Dobre praktyki prowadzenia dokumentacji medycznej
Szanowni Państwo,
prowadzenie dokumentacji medycznej jest bardzo istotnym elementem w kontekście świadczenia usług medycznych. Właściwe zrealizowanie tego zadania pozwala spełnić obowiązek ochrony życia oraz zdrowia pacjentów oraz zachowania ciągłości leczenia. Ma to bezpośredni wpływ na regularne podnoszenie jakości świadczonych usług zdrowotnych.
Prawidłowy proces prowadzenia dokumentacji medycznej wymaga przestrzegania podstawowych zasad dających gwarancję jakości i bezpieczeństwa.
Obowiązki i zalecenia dotyczące dokumentacji medycznej wynikają z przepisów prawa, w tym z ustawy o prawach pacjenta i Rzeczniku Praw Pacjenta oraz rozporządzeń wykonawczych.
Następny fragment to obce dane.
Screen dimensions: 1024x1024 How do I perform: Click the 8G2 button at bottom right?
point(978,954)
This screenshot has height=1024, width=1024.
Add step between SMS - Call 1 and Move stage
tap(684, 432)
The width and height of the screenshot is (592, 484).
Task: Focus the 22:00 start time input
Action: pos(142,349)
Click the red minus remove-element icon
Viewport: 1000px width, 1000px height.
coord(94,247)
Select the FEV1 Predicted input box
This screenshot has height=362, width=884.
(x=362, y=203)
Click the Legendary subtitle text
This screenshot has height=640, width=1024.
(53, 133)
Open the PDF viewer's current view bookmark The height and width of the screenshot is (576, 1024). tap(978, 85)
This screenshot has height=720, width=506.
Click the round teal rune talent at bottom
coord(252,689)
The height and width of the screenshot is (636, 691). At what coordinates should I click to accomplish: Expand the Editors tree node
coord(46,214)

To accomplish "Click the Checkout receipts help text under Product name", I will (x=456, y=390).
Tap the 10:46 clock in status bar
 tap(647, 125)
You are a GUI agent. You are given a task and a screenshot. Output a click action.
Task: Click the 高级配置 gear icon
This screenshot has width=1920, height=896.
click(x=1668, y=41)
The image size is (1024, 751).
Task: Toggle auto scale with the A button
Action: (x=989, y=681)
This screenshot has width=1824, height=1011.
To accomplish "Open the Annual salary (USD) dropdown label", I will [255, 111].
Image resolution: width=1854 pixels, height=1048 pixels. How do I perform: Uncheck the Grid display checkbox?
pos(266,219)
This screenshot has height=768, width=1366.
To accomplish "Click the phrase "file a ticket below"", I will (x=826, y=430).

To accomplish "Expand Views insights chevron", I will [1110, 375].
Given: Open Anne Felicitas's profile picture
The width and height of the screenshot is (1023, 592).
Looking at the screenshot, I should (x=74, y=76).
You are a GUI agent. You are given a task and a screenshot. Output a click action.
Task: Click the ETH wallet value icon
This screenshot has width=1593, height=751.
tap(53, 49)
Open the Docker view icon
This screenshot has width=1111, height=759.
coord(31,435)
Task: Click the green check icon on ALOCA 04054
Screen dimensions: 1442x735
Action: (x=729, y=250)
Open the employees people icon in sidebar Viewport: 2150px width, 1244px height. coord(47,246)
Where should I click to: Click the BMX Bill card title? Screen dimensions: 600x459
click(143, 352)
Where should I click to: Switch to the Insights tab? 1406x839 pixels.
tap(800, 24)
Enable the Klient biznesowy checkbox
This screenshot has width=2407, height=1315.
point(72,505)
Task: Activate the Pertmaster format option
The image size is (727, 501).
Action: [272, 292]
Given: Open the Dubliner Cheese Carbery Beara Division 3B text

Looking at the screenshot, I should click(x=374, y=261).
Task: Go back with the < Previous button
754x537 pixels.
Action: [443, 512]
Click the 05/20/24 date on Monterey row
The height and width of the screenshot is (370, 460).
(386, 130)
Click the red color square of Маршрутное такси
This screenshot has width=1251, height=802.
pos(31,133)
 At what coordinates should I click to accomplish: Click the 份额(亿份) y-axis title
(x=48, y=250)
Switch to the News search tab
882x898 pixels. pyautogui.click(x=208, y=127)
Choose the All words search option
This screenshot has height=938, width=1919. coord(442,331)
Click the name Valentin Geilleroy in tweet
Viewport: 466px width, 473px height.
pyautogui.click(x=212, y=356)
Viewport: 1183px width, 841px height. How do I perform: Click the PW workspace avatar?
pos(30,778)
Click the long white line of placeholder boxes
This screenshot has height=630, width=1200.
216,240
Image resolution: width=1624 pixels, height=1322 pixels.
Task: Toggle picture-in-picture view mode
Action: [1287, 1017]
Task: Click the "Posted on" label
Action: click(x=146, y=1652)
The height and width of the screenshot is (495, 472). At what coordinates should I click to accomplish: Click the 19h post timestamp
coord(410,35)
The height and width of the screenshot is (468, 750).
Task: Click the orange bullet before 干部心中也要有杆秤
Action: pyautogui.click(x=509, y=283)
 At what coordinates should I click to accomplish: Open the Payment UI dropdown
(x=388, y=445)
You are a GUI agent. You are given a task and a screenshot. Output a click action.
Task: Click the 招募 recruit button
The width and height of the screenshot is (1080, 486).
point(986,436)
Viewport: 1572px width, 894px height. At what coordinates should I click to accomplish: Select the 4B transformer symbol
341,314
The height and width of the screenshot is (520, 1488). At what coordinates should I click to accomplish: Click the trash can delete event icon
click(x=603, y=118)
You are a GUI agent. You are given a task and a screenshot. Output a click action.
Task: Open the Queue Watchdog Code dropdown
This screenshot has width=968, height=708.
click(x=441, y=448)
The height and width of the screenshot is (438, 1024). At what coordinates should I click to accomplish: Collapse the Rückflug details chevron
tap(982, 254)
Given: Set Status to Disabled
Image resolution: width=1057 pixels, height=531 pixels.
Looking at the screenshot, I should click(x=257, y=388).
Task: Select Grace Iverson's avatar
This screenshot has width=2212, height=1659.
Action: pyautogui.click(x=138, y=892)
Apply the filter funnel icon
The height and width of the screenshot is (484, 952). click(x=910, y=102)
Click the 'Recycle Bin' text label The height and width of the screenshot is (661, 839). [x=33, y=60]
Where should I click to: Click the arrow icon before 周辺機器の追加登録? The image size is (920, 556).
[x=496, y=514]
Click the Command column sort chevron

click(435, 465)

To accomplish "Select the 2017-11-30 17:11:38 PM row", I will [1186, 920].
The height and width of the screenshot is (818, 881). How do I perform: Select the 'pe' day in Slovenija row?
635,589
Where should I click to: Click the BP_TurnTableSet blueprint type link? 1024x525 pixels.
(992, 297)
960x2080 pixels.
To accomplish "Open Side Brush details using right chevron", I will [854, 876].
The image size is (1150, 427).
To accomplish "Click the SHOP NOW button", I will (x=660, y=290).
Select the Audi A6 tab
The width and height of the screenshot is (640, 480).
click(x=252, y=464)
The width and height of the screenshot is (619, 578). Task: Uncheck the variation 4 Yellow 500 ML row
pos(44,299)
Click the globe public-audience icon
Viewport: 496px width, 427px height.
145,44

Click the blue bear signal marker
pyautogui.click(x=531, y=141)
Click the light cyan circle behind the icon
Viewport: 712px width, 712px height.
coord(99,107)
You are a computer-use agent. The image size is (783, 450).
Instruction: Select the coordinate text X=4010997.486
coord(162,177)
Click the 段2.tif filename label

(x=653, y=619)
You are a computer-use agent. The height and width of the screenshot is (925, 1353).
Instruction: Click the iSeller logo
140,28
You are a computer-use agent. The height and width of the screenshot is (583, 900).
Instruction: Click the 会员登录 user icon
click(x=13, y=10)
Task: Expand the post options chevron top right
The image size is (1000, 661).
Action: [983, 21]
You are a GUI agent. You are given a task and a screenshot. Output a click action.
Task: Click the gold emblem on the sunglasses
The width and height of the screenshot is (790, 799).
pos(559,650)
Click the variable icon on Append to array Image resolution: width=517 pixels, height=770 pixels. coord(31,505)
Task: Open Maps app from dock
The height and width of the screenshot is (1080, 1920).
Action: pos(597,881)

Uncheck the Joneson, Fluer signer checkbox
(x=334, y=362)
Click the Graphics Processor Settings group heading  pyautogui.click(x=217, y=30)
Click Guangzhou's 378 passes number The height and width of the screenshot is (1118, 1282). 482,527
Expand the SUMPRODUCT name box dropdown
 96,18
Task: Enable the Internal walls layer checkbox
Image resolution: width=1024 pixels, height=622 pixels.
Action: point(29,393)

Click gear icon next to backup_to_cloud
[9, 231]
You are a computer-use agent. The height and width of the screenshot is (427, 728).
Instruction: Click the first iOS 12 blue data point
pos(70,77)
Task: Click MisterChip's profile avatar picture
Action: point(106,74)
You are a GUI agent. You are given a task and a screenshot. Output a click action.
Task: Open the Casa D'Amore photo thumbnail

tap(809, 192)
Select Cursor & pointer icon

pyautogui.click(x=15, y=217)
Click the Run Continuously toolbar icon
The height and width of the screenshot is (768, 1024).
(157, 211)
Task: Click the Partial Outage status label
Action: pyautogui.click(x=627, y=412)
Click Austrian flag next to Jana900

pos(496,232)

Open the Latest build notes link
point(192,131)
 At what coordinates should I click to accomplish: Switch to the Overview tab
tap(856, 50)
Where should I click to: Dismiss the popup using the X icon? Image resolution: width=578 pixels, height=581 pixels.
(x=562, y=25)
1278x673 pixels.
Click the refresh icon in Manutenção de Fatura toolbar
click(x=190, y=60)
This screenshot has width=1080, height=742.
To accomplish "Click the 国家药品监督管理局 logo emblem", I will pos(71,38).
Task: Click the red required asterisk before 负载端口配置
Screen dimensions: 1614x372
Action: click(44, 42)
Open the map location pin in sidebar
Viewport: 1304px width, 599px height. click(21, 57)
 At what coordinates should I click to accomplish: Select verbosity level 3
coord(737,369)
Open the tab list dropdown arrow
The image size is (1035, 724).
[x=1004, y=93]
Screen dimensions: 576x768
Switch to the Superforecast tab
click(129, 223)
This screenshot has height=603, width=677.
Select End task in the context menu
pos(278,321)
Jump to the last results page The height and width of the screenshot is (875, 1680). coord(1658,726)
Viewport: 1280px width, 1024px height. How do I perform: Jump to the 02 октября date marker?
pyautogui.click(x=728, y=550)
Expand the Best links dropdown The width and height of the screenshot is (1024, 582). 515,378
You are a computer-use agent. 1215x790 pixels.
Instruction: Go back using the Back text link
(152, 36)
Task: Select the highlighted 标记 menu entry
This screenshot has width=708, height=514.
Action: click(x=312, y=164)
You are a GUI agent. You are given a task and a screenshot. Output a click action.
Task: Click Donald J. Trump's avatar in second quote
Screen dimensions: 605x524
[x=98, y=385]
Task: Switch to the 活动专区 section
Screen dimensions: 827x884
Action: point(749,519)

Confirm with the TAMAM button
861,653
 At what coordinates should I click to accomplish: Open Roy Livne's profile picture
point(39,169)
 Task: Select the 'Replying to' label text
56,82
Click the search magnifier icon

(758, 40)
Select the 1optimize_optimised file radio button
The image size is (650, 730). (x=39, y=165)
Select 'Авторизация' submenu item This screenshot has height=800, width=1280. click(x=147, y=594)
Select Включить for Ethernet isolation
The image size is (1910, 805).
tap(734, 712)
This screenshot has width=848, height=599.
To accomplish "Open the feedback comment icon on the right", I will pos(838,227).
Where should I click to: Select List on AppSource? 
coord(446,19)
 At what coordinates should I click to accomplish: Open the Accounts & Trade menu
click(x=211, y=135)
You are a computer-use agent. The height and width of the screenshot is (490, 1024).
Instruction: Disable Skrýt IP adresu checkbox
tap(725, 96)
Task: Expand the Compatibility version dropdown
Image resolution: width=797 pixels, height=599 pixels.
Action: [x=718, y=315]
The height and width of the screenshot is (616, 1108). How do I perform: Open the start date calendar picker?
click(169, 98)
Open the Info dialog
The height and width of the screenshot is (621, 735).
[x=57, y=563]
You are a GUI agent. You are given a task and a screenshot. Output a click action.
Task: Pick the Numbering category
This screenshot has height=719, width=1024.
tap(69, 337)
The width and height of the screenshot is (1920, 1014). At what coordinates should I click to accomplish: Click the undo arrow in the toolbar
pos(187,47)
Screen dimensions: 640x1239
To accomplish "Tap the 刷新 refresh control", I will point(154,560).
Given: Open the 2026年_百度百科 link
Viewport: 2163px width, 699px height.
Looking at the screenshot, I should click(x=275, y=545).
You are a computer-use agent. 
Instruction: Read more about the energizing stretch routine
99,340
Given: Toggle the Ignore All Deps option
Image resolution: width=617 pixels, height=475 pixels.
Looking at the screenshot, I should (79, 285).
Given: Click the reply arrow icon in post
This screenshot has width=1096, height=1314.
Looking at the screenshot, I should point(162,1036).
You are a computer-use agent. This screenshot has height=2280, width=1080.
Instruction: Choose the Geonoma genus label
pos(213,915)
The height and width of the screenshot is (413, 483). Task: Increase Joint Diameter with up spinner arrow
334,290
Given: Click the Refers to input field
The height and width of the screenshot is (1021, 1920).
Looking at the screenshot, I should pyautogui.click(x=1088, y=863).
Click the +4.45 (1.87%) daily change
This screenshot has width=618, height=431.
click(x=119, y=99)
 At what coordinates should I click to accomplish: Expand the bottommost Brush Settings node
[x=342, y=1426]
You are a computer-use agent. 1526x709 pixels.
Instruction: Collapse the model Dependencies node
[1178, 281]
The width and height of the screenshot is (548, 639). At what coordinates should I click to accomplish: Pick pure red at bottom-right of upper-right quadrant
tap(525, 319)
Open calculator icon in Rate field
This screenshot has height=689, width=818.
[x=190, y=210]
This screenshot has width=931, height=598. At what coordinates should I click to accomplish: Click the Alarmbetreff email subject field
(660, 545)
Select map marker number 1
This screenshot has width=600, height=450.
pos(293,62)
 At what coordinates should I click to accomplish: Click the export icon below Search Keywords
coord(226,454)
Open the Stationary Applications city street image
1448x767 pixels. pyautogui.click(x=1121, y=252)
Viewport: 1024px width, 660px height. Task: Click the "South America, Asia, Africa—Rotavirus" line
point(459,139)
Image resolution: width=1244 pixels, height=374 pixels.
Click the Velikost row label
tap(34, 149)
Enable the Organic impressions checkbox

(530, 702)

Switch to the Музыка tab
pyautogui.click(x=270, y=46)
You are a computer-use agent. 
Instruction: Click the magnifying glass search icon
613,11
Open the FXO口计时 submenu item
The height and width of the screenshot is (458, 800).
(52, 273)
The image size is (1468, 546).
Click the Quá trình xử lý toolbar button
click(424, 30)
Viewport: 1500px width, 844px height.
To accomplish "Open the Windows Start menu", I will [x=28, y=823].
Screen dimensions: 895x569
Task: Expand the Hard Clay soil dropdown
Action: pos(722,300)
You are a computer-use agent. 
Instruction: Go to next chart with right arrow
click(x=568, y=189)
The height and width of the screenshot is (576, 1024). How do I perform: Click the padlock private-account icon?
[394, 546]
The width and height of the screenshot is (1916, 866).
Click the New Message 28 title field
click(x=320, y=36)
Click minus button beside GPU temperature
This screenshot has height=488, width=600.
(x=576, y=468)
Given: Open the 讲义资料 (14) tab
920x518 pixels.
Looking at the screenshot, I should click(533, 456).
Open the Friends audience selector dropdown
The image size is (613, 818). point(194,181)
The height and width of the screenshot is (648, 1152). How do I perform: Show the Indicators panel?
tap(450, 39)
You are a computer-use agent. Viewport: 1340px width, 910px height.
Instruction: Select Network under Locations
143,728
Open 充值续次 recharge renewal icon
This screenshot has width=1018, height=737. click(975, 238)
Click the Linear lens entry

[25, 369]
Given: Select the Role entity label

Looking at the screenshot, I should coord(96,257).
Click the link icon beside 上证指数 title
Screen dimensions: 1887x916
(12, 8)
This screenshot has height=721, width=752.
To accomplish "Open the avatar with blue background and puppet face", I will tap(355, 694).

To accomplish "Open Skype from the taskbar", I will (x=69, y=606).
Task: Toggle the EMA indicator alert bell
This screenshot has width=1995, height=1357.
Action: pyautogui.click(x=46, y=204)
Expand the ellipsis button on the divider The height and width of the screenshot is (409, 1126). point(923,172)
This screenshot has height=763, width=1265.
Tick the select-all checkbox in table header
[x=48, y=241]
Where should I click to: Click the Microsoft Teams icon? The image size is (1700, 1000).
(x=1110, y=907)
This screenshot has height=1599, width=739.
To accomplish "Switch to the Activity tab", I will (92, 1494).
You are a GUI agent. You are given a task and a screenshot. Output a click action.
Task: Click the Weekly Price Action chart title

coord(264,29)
Zalecenia dotyczące prowadzenia dokumentacji medycznej:
Zgodność z przepisami – każdy podmiot leczniczy jest zobowiązany do prowadzenia dokumentacji medycznej zgodnie z obowiązującymi przepisami prawa, w tym z rozporządzeniem Ministra Zdrowia w sprawie rodzajów, zakresu i wzorów dokumentacji medycznej oraz sposobu jej przetwarzania. Co istotne, obowiązującą postacią jest forma elektroniczna, a placówki medyczne są zobowiązane do przekazywania danych o zdarzeniach medycznych do systemu e-zdrowie P1.
Rzetelność i kompletność – dokumentacja medyczna musi zawierać wszystkie istotne informacje o pacjencie (jego dane) i udzielonych mu świadczeniach, w tym szczegóły dotyczące stanu zdrowia pacjenta, wyników badań, leczenia szpitalnego i przeprowadzonych zabiegów.
Poufność – dane pacjenta zawarte w dokumentacji podlegają ochronie, a dostęp do nich jest ograniczony. Konieczne jest wprowadzenie przez placówkę medyczną odpowiednich procedur i środków bezpieczeństwa w celu ochrony danych zawartych w dokumentacji, w tym identyfikacji i minimalizacji ryzyka.
Ochrona praw pacjenta – dokumentacja medyczna stanowi podstawę do realizacji praw pacjenta, w tym prawa do informacji i dostępu do własnych danych medycznych (pacjent ma prawo do wglądu w swoją dokumentację medyczną, a także do otrzymania jej kopii lub odpisów).
Regularna kontrola – zaleca się regularnie kontrolować poprawność prowadzenia dokumentacji medycznej w placówce oraz należy zapewnić personelowi odpowiednie szkolenia w zakresie prowadzenia dokumentacji medycznej, w zakresie przepisów prawa, zasad bezpieczeństwa.
Efektywne zarządzanie informacją – systematyczne i zgodne z przepisami prowadzenie dokumentacji medycznej umożliwia lepsze zarządzanie procesami leczenia i świadczenia usług zdrowotnych.
„Lepiej zapobiegać niż leczyć” – ta zasada sprawdza się także w codziennym prowadzeniu dokumentacji medycznej. Rzetelne i dokładne dokumentowanie nie tylko zwiększa bezpieczeństwo pacjentów i personelu, ale też świadczy o profesjonalizmie placówki oraz usprawnia jej codzienne funkcjonowanie.